Work required: From the line containing "890x655 pixels." through the last line of the records below, output every line exactly, both ends included, except the pictures.
#### Dataset excerpts ####
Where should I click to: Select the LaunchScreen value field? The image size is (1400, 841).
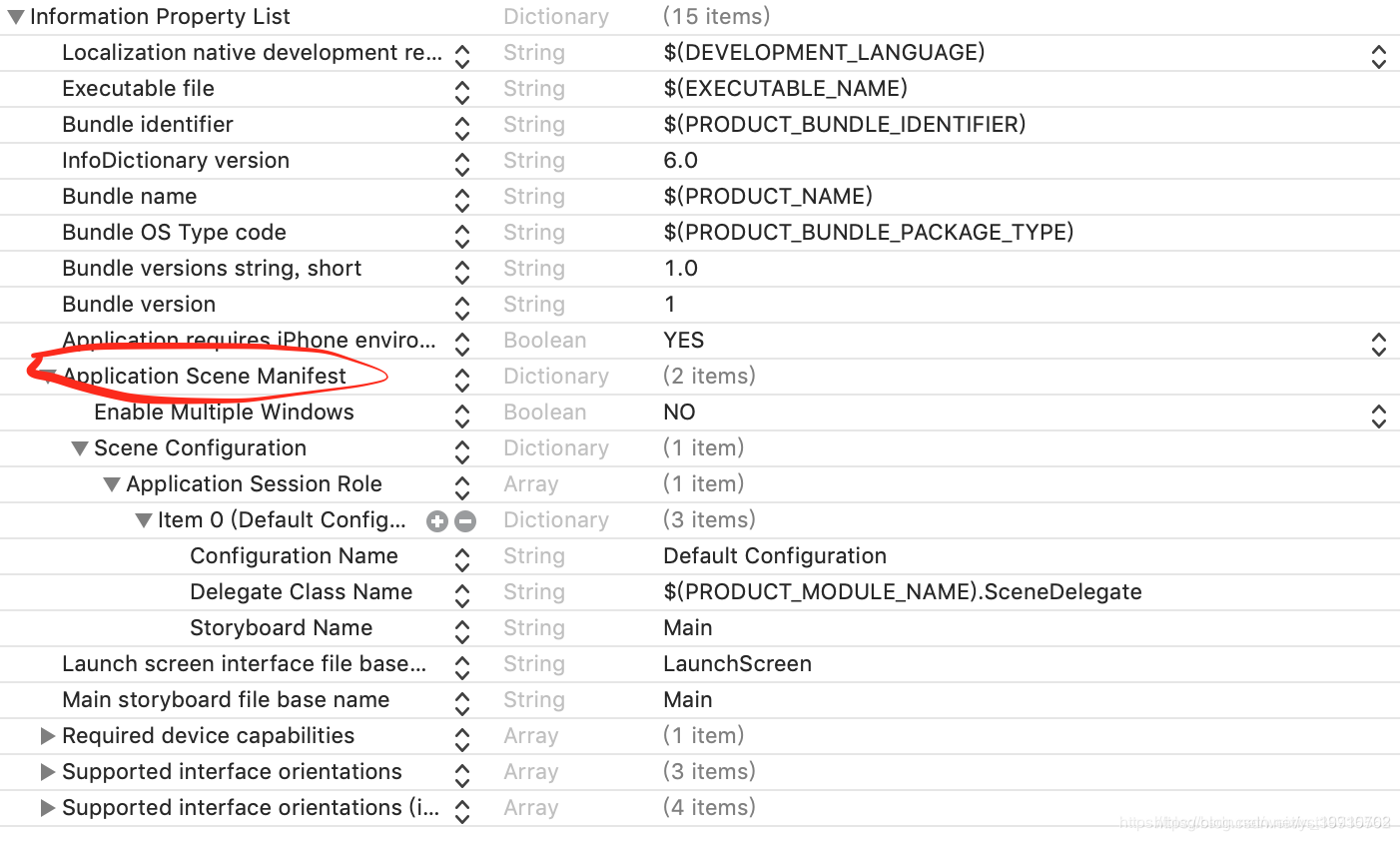[x=737, y=663]
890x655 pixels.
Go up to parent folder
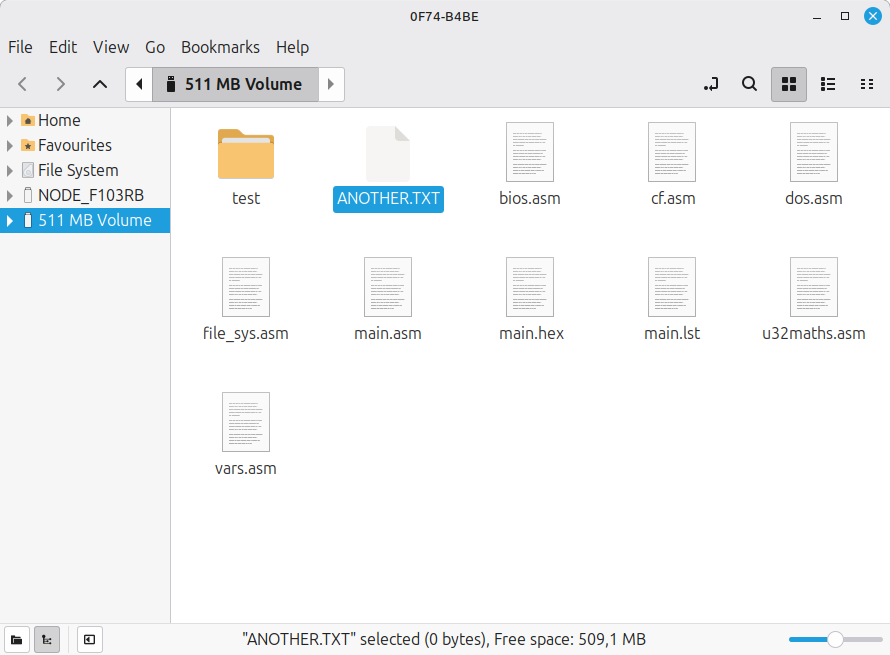(99, 85)
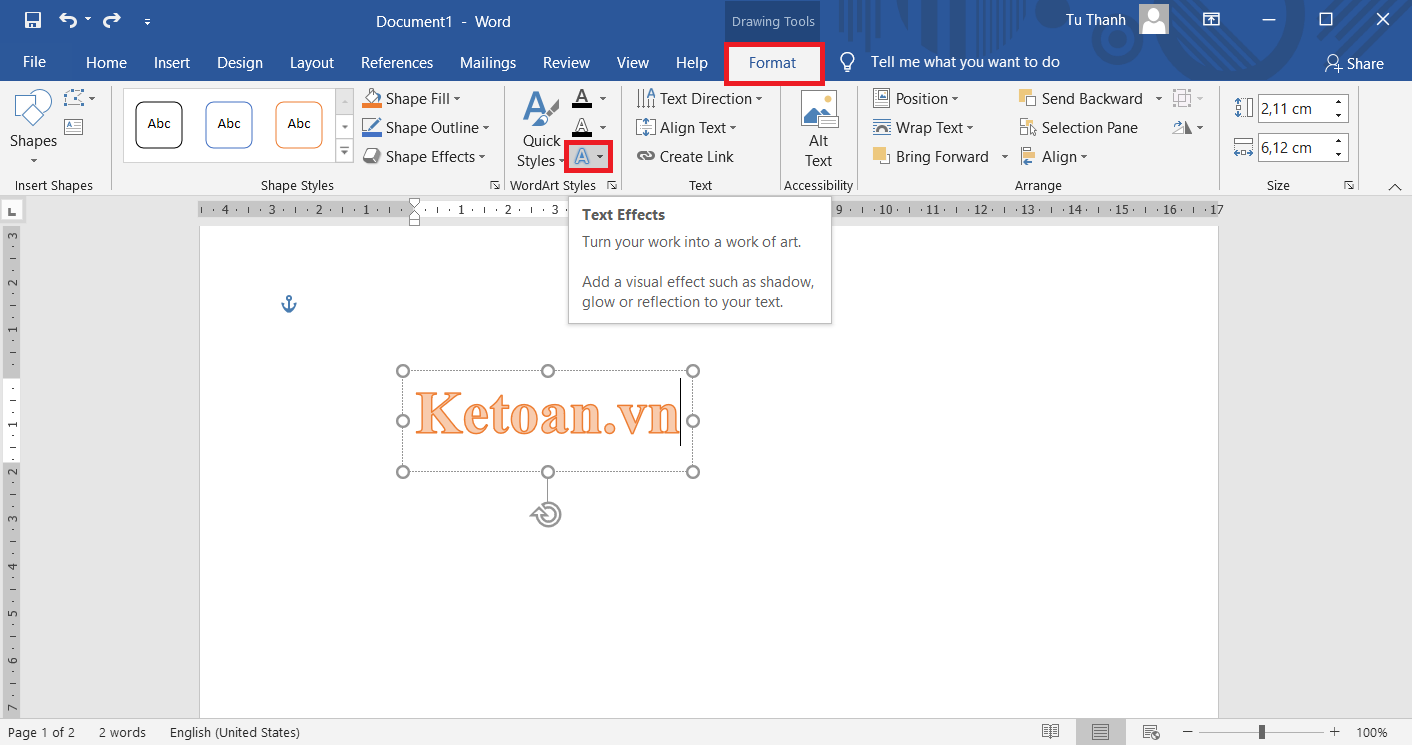Switch to Read Mode view
Viewport: 1412px width, 747px height.
1050,732
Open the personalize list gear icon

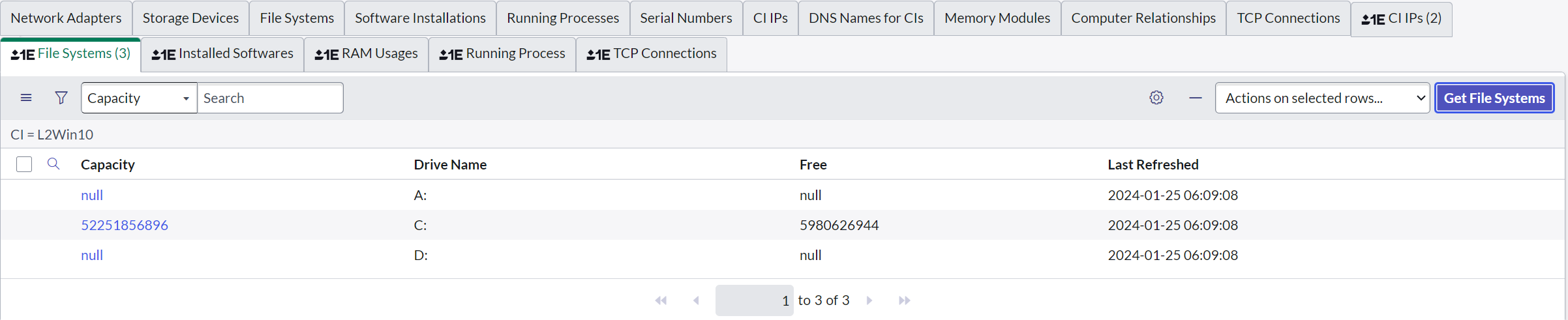(1156, 98)
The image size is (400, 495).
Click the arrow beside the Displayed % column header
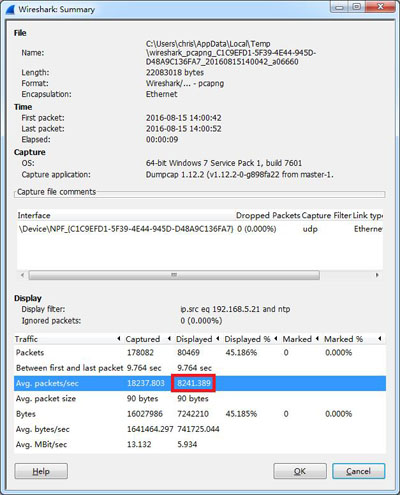pyautogui.click(x=218, y=339)
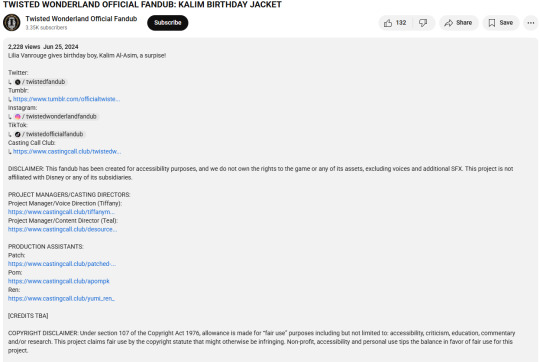The image size is (540, 362).
Task: Open the Tumblr officialtwiste link
Action: tap(66, 99)
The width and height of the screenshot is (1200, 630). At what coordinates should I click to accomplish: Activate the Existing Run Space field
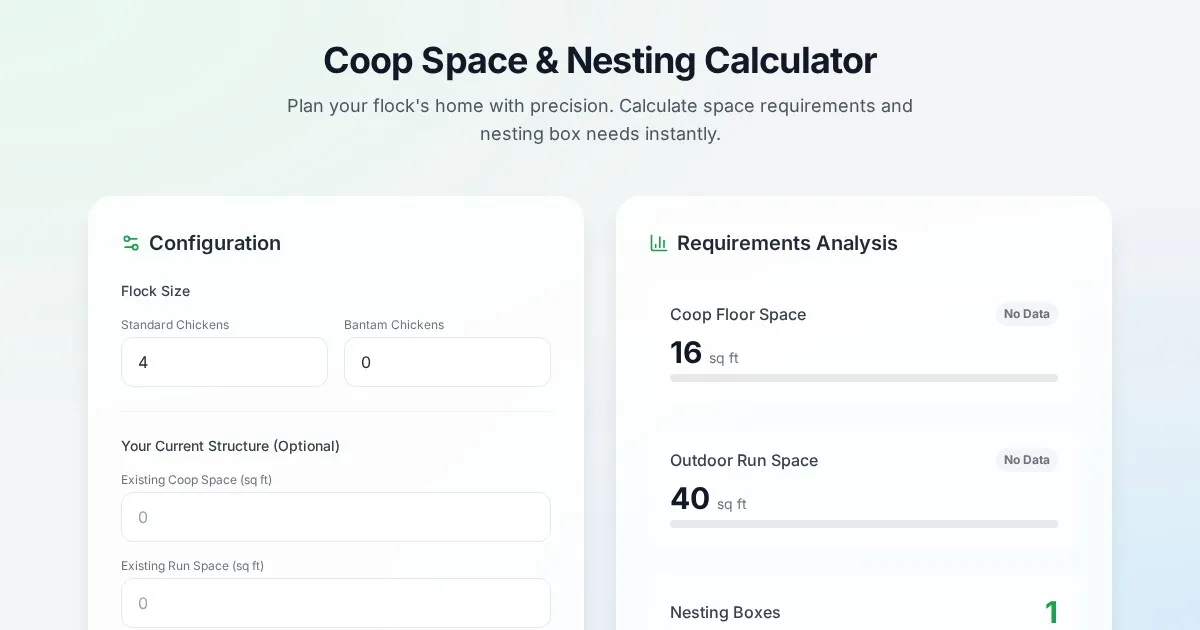coord(335,603)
####
Solution below:
890x655 pixels.
Go up to parent folder
(99, 85)
Switch to Read Mode view
Viewport: 1412px width, 747px height.
1050,732
Open the personalize list gear icon

(1156, 98)
The image size is (400, 495).
Click the arrow beside the Displayed % column header
pyautogui.click(x=218, y=339)
The image size is (540, 362).
Task: Open the Tumblr officialtwiste link
Action: tap(66, 99)
The width and height of the screenshot is (1200, 630). At what coordinates should I click to accomplish: Activate the Existing Run Space field
coord(335,603)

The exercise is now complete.